Records from a data collection
::::::

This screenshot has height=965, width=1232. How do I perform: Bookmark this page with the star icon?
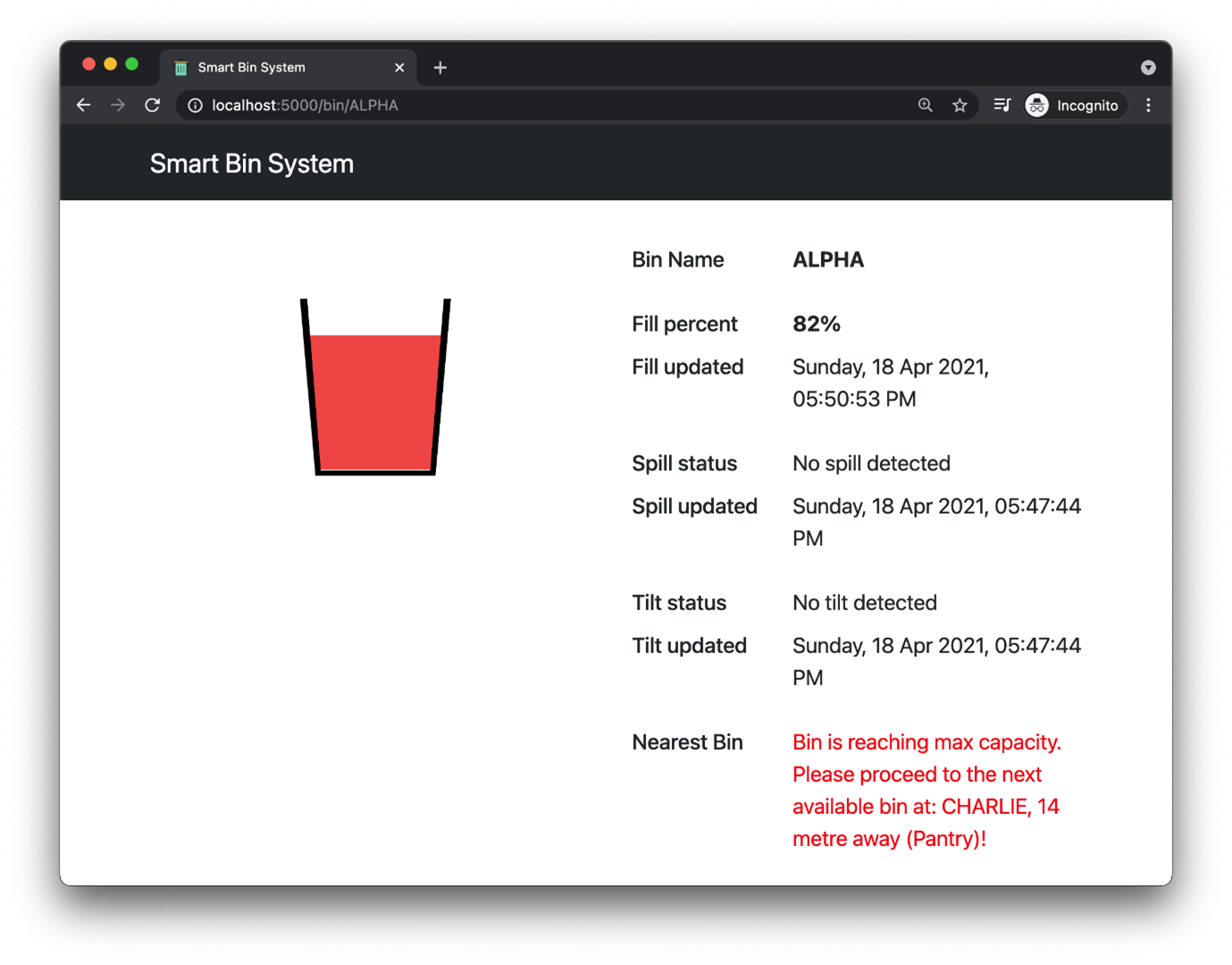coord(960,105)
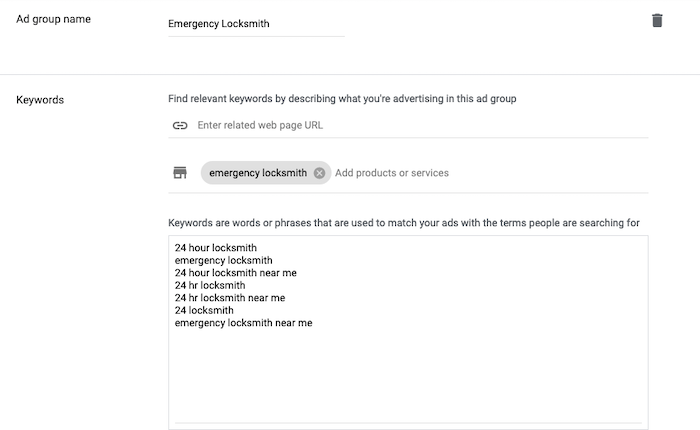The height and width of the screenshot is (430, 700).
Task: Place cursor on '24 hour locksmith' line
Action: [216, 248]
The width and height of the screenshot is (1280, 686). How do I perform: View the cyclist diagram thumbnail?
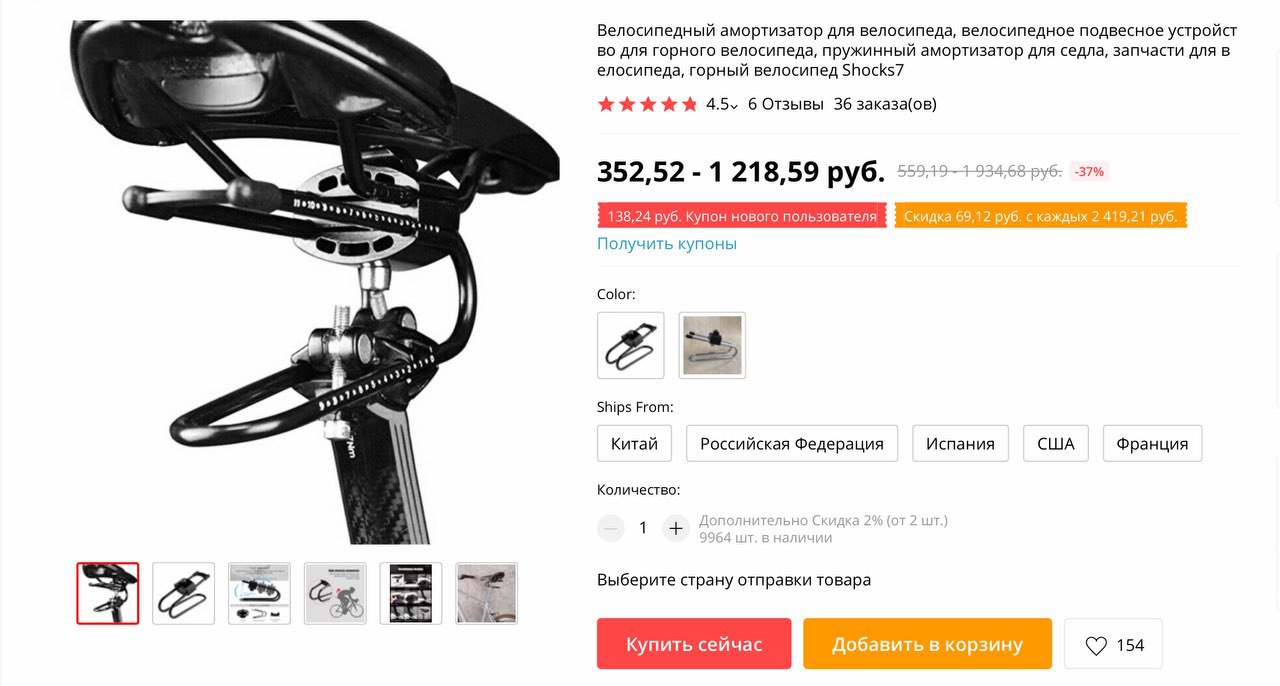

::::::

= YOUR OBJECTIVE =
Your copy should match the data above exactly, apart from the pictures.

= SOLVED PROBLEM =
This screenshot has height=965, width=1232. How do I perform: Bookmark this page with the star icon?
coord(960,105)
The height and width of the screenshot is (430, 700).
Task: Place cursor on '24 hour locksmith' line
Action: [216, 248]
The width and height of the screenshot is (1280, 686). How do I perform: View the cyclist diagram thumbnail?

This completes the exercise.